Nobody is supporting the ‘Pakistan Zindabad’ slogans. At least I’m not. But there are a lot of people out there who sincerely believe that Afzal Guru didn’t get a fair trial.
And while I have the right to disagree with them, and tell them that no, he did get a fair chance considering his role in the Parliament attacks, they too have an equal right to disagree with me and tell me that he didn’t.
All I can do is have a debate with them using relevant points. I can try to convince them about the way I think. If they agree, well and good. If they don’t, that’s fine too.
Because that’s the essence of a democracy. It allows you to disagree.

But we absolutely hate it when somebody disagrees with us. You’re either with us, or against us, right?
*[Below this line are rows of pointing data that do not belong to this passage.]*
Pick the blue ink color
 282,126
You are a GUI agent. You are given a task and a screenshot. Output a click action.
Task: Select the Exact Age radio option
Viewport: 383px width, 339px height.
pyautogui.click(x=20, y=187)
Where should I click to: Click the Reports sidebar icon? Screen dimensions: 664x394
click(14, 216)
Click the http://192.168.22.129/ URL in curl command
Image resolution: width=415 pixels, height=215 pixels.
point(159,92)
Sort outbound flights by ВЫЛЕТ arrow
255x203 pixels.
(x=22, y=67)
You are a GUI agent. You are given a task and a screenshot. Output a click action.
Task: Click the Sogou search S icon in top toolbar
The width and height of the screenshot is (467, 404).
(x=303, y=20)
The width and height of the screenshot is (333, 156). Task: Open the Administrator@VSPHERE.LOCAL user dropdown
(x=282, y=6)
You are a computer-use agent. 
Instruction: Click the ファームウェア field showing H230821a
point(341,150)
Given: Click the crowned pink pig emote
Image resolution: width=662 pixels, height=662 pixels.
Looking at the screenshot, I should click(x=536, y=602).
Have our ideologies become so weak that we feel threatened by even the faintest voice of dissent?
Well, they must have, since we allow anybody in a nice suit, who screams and shouts at his panel members, and who takes special pride in ‘shutting down’ anybody who dares to disagree with him without giving him/her a chance to open his/her mouth, to overwrite our beliefs every night.

It’s funny how when they ask us for votes, they treat us like the most intelligent beings on the planet. We know everything.
Then how come when they come to power, they stop listening to us? Why is our right to disagree taken as a threat to national security?

The ‘unknown people’ who’d raised slogans of ‘Pakistan Zindabad’ haven’t been caught.
Kanhaiya Kumar never said anything against the country. On the contrary, he’d said that he’d never support anybody who went against the country. There’s proof right here. Yet he was taken into custody. What does that say about our judicial system?
The people who asks questions are never a threat to the country.
The people who suppress those questions are.

So while I might be a staunch BJP supporter, I might not agree with every action that the government takes.
Just like the 3 ABVP members of the JNU wing who quit in the wake of the JNU crisis saying that ‘while they’ll never tolerate anti-national slogans, what’s happening is hooliganism and not nationalism.’
Fair enough.
You might hate someone’s slogans. You might hate their ideology. You might even hate the person for expressing their opinion. That’s perfectly okay.
Just don’t get violent about it. Otherwise, every random religious fundamentalist can claim that what you said has hurt their sentiment and take you to court for it. And as a nationalist, I can’t see that happening to my country.

Agree with me? Good. Don’t agree with me? Even better. Let’s give each other the right to disagree. Let’s begin with this article itself.